Con riferimento specifico agli enti provinciali della regione Siciliana e della Sardegna, si ricordano:

  • art. 1, comma 883, legge n. 145/2018, che attribuisce alla Regione Siciliana (in attuazione dell'articolo 9 dell'Accordo del 19 dicembre 2018, in materia di finanza pubblica, tra Stato e Regione Siciliana), l'importo complessivo di euro 540 milioni da destinare ai liberi consorzi e alle città metropolitane per le spese in conto capitale di manutenzione straordinaria di strade e scuole, da erogare in quote di euro 20 milioni per ciascuno degli anni 2019 e 2020 e di euro 100 milioni per ciascuno degli anni dal 2021 al 2025;
  • art. 1, comma 875, legge n. 160/2019, che attribuisce agli enti di area vasta della Regione siciliana - liberi consorzi di comuni e città metropolitane - un contributo di 80 milioni di euro annui a decorrere dal 2020, da ripartire tra gli enti in modo tale da compensare il concorso alla finanza pubblica richiesto ai medesimi enti dalla legge di stabilità 2015 (legge 190/2014, comma 418);
  • art. 15, D.L. n. 50/2017, che dispone un contributo a favore delle province della Regione Sardegna e della città metropolitana di Cagliari a titolo di parziale concorso alla finanza pubblica da parte dei medesimi enti, nell'importo di 10 milioni di euro per l'anno 2017 e di 20 milioni a decorrere dal 2018. Il contributo è stato successivamente aumentato dalla legge di bilancio 2018 (comma 840, Legge n. 205/2017) a 35 milioni di euro per l'anno 2018 e a 40 milioni di euro annui a decorrere dall'anno 2019;
  • art. 1, comma 872, legge n. 160/2019, che attribuisce alle province della regione Sardegna e alla Città metropolitana di Cagliari un contributo di 10 milioni di euro annui a decorrere dal 2020, da ripartire tra gli enti in modo tale da compensare il concorso alla finanza pubblica richiesto ai medesimi enti dalla legge di stabilità 2015 (legge 190/2014, comma 418).

Da ultimo, a seguito delle conseguenze finanziarie determinate dalla diffusione del Covid-19, le risorse necessarie per l'espletamento delle funzioni fondamentali degli enti locali sono state garantite, sia nel 2020 che nel 2021, mediate la costituzione di un apposito Fondo che ha assicurato agli enti locali il ristoro delle minori entrate locali connesse all'emergenza epidemiologica rispetto ai fabbisogni di spesa, per un complesso di risorse pari a 5,2 miliardi di euro nel 2020 e a 1,5 miliardi di euro nel 2021, di cui 950 milioni nel 2020 e 150 milioni nel 2021 assegnate a province e città metropolitane.
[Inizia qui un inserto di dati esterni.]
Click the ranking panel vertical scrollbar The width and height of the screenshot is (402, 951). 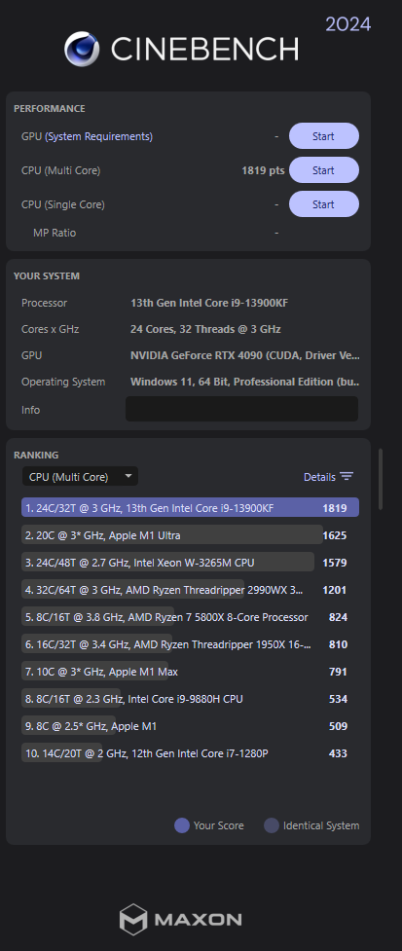[381, 479]
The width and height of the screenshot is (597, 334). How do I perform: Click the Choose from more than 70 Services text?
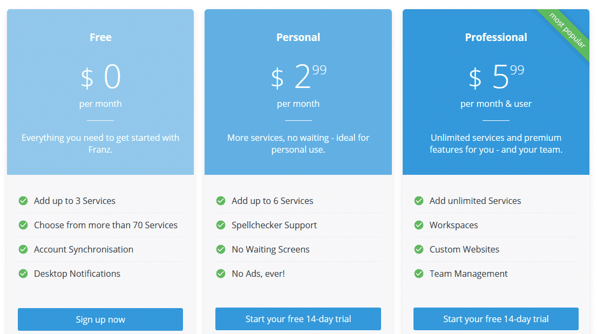106,225
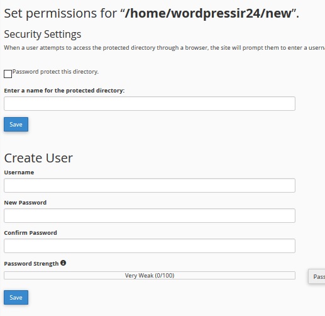Click the /home/wordpressir24/new path heading

pos(208,13)
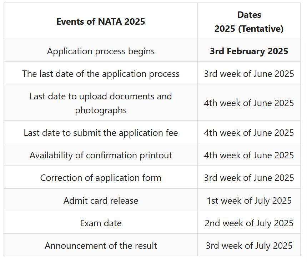Click the 'Dates 2025 (Tentative)' column header
Screen dimensions: 307x262
coord(249,22)
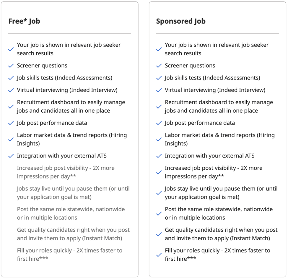Select the checkmark for Virtual interviewing in Free Job

pyautogui.click(x=11, y=90)
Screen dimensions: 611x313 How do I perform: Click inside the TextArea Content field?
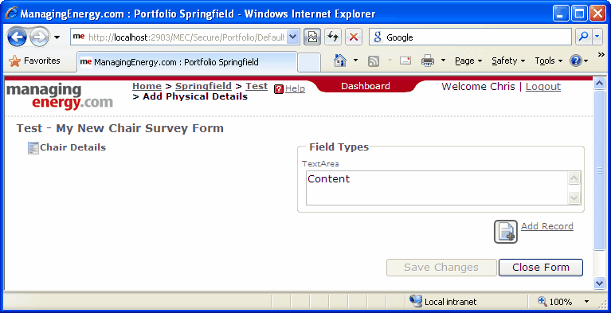438,188
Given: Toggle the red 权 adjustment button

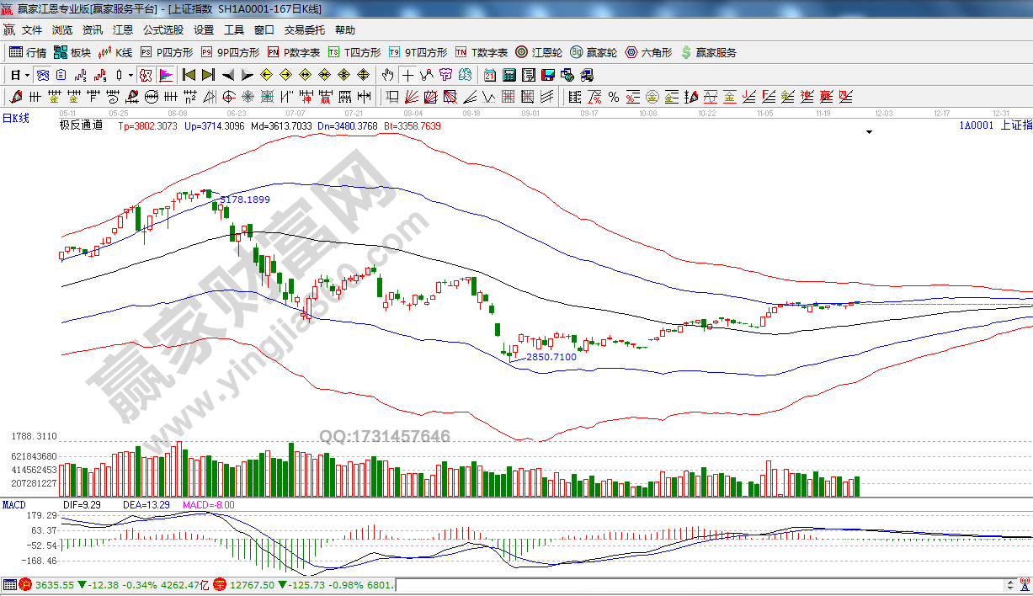Looking at the screenshot, I should click(x=146, y=75).
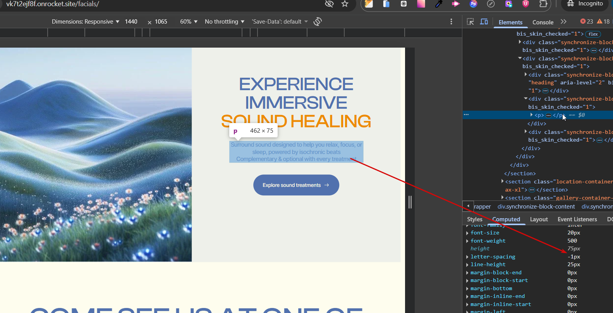The height and width of the screenshot is (313, 613).
Task: Click the rotate viewport icon
Action: [x=318, y=22]
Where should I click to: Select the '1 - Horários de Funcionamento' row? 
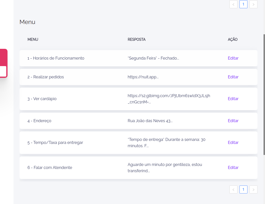click(x=56, y=58)
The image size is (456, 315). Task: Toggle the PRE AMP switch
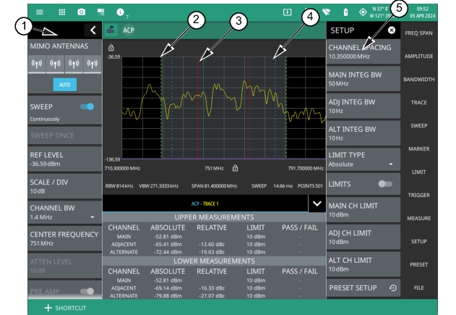click(88, 292)
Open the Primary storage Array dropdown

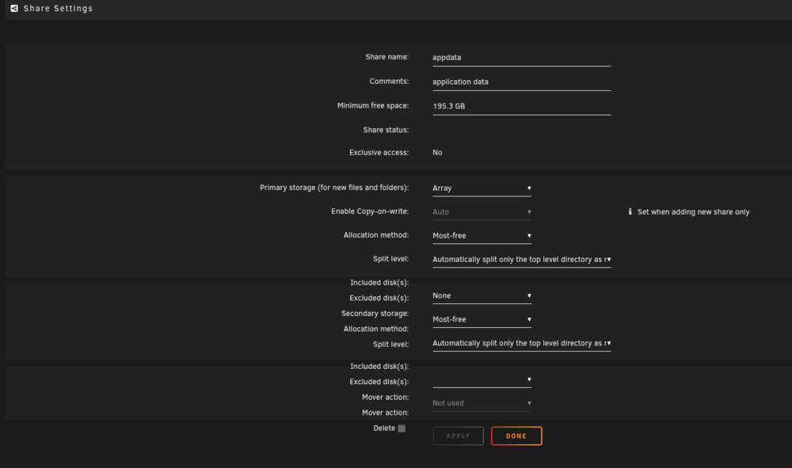[x=482, y=188]
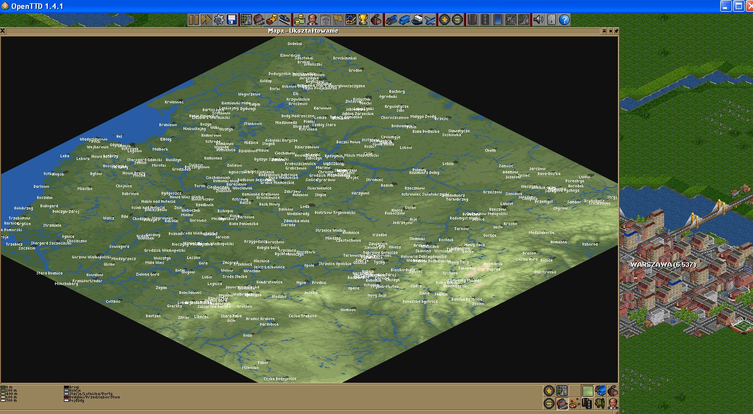Show vehicles on the minimap using the bus icon
Image resolution: width=753 pixels, height=414 pixels.
click(x=600, y=391)
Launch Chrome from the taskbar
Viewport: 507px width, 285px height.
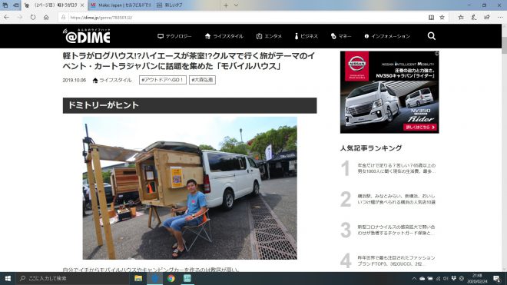[171, 278]
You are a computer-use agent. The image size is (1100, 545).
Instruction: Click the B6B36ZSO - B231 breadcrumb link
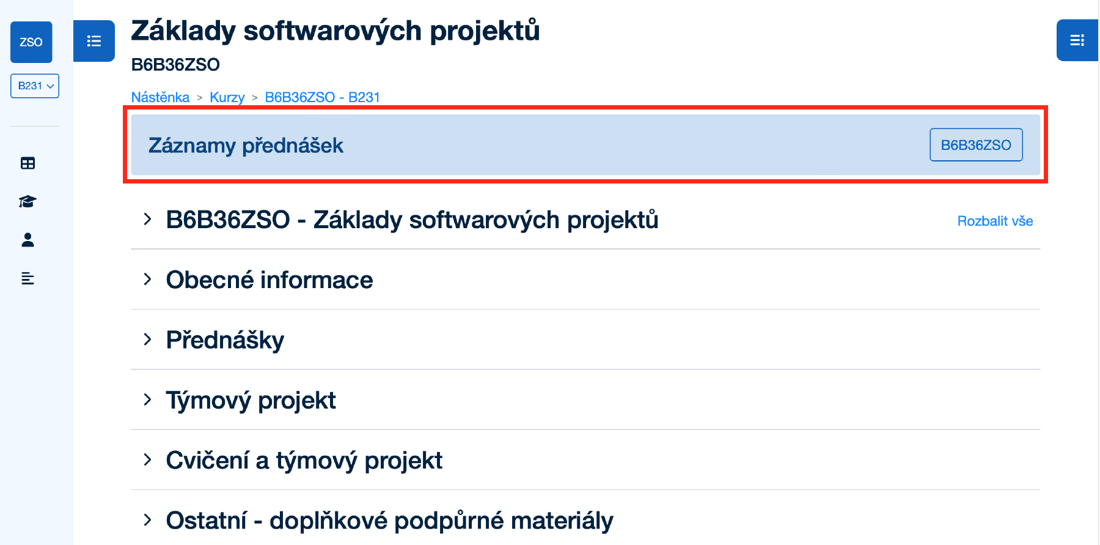[322, 97]
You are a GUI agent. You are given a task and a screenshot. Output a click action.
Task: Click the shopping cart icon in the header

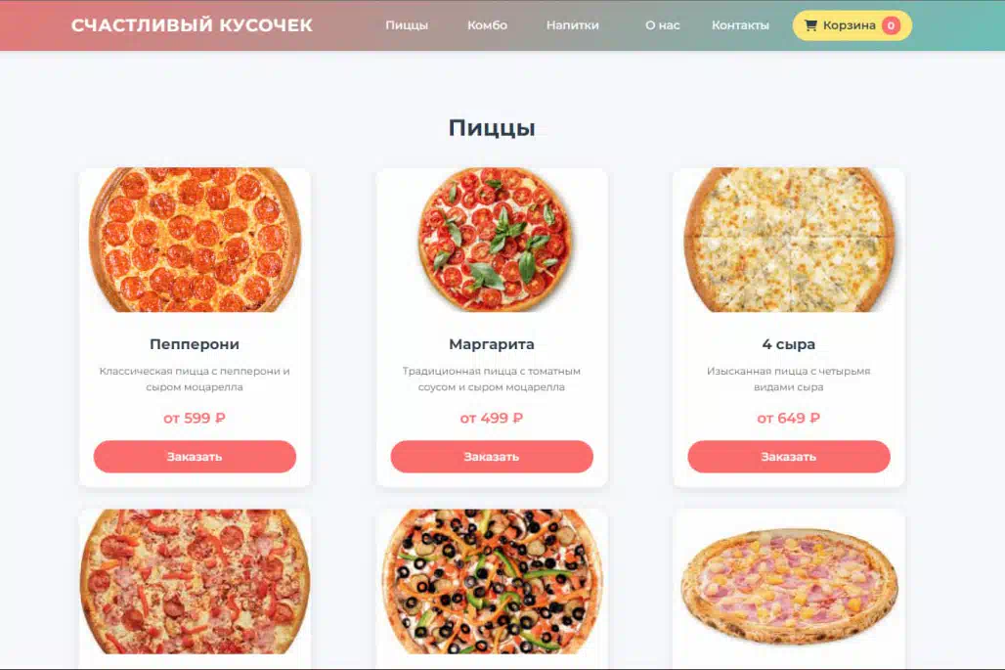(810, 25)

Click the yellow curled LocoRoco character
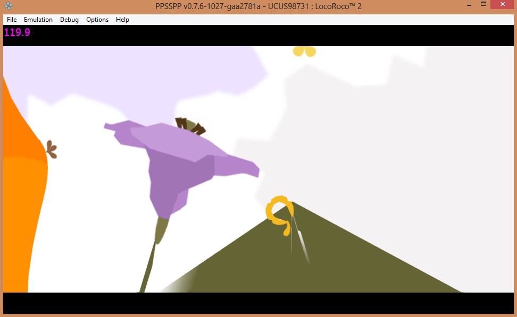coord(279,211)
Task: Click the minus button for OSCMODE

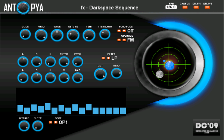Action: pos(119,40)
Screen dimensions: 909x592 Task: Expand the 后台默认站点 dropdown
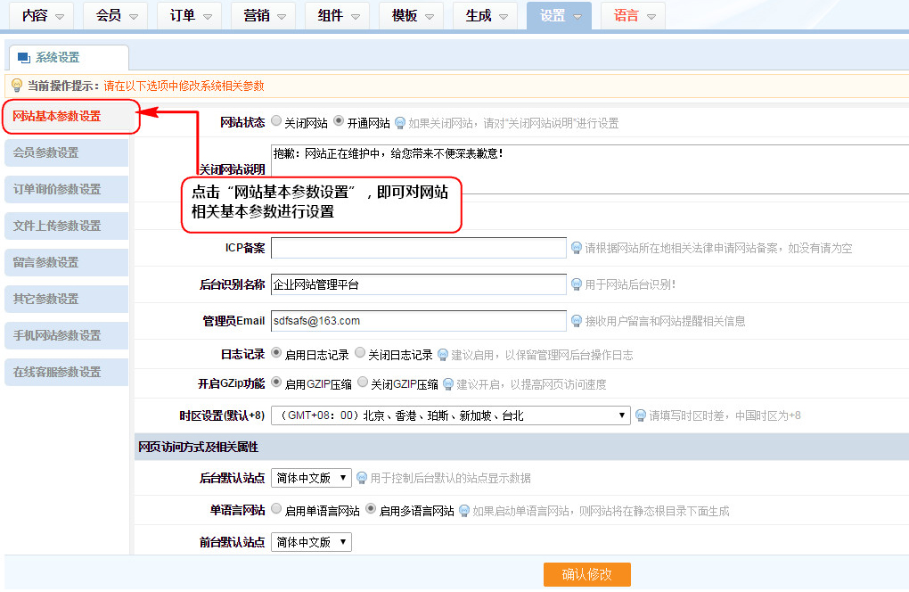311,478
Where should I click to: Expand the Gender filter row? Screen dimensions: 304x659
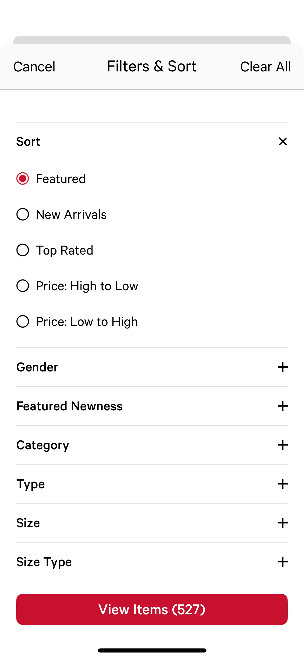coord(38,367)
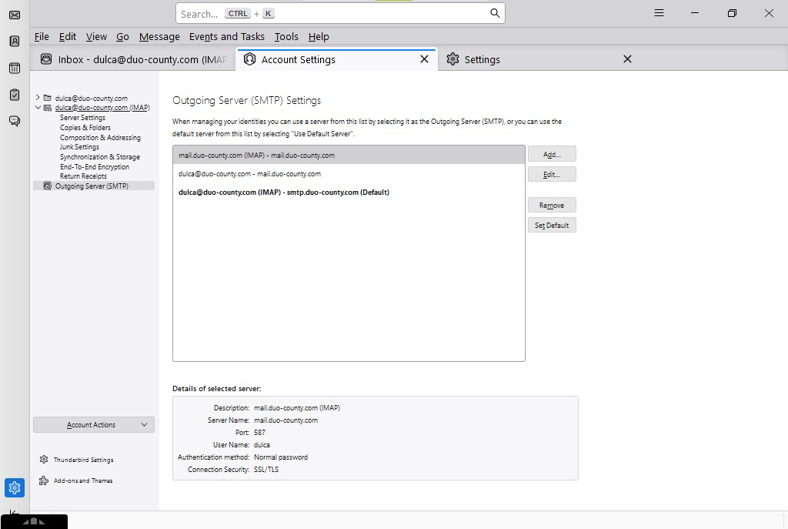The image size is (788, 529).
Task: Open the Tools menu
Action: 286,36
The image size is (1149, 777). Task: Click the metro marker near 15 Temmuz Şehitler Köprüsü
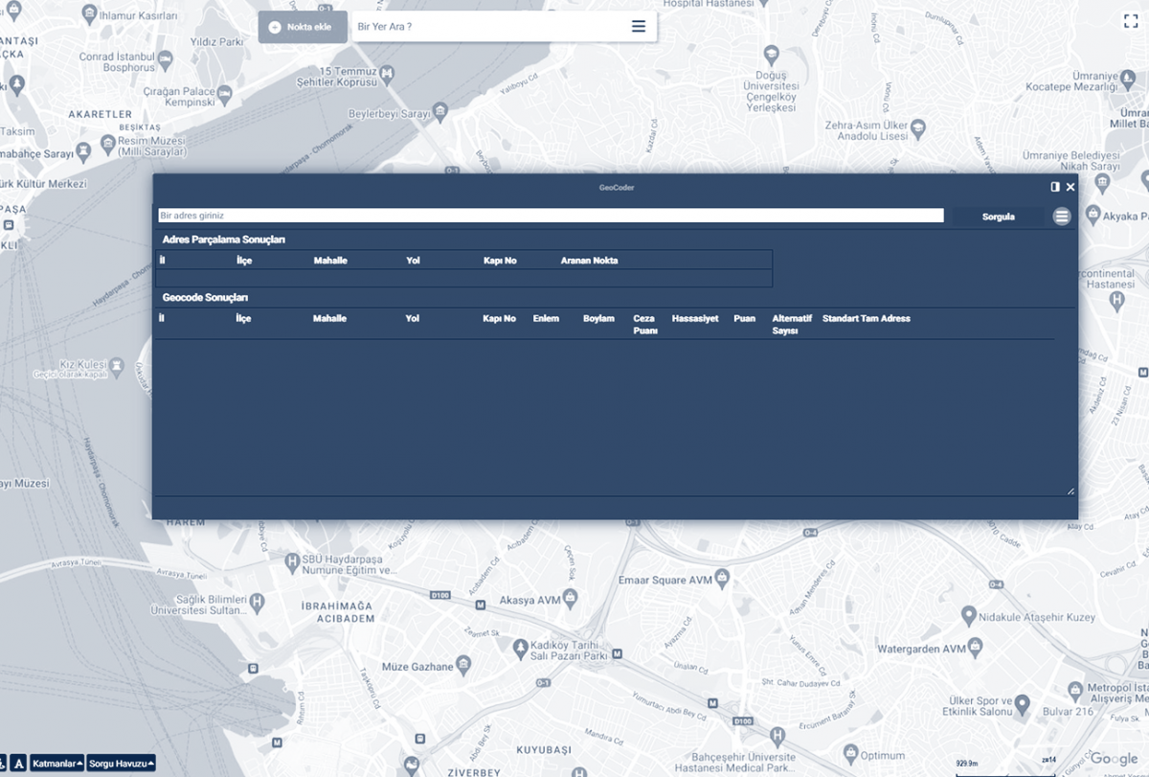[387, 69]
Ciò al fine di garantire il finanziamento delle funzioni fondamentali e dei livelli essenziali delle prestazioni, onde evitare che l'insorgere della pandemia potesse comportare un indiscriminato deterioramento degli equilibri di bilancio dei comuni e delle province e città metropolitane.

Come già ribadito nel paragrafo precedente, nelle more della definizione di un nuovo quadro di riforma complessiva del sistema di finanziamento delle province e delle città metropolitane, in linea con i dettami del federalismo fiscale, questi contributi di carattere straordinario, che pure hanno aiutato gli enti far fronte alla crescente difficoltà di adempiere alle proprie funzioni aumentando le risorse a loro disposizione, non hanno inciso sulla capacità programmatoria dell'ente, che è rimasta fortemente condizionata dall'ingente consistenza delle riduzioni di risorse correnti che ancora permangono in capo agli enti.

La riforma del sistema di finanziamento delle province e delle città metrpolitane è finalmente entrata in vigore nel 2022.